## Task
Reproduce the material below, swapping each "Where should I click to" for "Which spot should I click to" and leaving everything else unchanged.

## Part of a data file
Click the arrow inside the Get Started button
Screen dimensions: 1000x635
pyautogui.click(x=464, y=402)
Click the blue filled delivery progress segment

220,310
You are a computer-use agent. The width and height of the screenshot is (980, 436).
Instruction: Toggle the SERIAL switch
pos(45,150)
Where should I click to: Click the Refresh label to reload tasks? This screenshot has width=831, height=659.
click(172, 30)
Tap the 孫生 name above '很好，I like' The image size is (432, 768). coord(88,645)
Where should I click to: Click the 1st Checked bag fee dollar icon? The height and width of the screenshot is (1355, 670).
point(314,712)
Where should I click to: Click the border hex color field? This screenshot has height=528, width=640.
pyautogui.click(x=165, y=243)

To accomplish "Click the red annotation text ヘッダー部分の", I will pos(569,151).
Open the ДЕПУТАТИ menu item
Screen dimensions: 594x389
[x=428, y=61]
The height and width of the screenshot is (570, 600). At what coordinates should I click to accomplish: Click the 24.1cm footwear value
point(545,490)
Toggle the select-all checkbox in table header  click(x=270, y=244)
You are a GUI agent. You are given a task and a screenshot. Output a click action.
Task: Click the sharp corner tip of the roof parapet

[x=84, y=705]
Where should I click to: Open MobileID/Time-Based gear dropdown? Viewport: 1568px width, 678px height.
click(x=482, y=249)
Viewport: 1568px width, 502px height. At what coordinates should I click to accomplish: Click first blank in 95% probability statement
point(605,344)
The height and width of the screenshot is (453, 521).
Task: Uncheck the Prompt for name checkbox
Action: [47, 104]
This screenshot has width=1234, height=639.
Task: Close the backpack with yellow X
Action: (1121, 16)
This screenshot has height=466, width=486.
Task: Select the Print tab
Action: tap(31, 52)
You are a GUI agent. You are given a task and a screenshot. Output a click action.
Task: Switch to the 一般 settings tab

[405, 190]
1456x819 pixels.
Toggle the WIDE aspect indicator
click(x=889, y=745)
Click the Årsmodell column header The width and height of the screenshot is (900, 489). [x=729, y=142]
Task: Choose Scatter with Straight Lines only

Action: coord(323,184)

## Solution
Click the arrow inside the Get Started button
Screen dimensions: 1000x635
pyautogui.click(x=464, y=402)
Click the blue filled delivery progress segment

220,310
You are a computer-use agent. The width and height of the screenshot is (980, 436).
Instruction: Toggle the SERIAL switch
pos(45,150)
Which spot should I click to: Click the Refresh label to reload tasks? This screenshot has width=831, height=659.
click(172, 30)
Tap the 孫生 name above '很好，I like' The image size is (432, 768). coord(88,645)
Which spot should I click to: Click the 1st Checked bag fee dollar icon? The height and width of the screenshot is (1355, 670).
point(314,712)
Which spot should I click to: Click the border hex color field? This screenshot has height=528, width=640.
pyautogui.click(x=165, y=243)

To accomplish "Click the red annotation text ヘッダー部分の", I will pos(569,151).
Open the ДЕПУТАТИ menu item
Screen dimensions: 594x389
[x=428, y=61]
The height and width of the screenshot is (570, 600). At what coordinates should I click to accomplish: Click the 24.1cm footwear value
point(545,490)
Toggle the select-all checkbox in table header  click(x=270, y=244)
You are a GUI agent. You are given a task and a screenshot. Output a click action.
Task: Click the sharp corner tip of the roof parapet

[x=84, y=705]
Which spot should I click to: Open MobileID/Time-Based gear dropdown? Viewport: 1568px width, 678px height.
click(x=482, y=249)
Viewport: 1568px width, 502px height. At what coordinates should I click to accomplish: Click first blank in 95% probability statement
point(605,344)
The height and width of the screenshot is (453, 521).
Task: Uncheck the Prompt for name checkbox
Action: [47, 104]
This screenshot has width=1234, height=639.
Task: Close the backpack with yellow X
Action: (1121, 16)
This screenshot has height=466, width=486.
Task: Select the Print tab
Action: tap(31, 52)
You are a GUI agent. You are given a task and a screenshot. Output a click action.
Task: Switch to the 一般 settings tab

[405, 190]
1456x819 pixels.
Toggle the WIDE aspect indicator
click(x=889, y=745)
Click the Årsmodell column header The width and height of the screenshot is (900, 489). [x=729, y=142]
Task: Choose Scatter with Straight Lines only

Action: coord(323,184)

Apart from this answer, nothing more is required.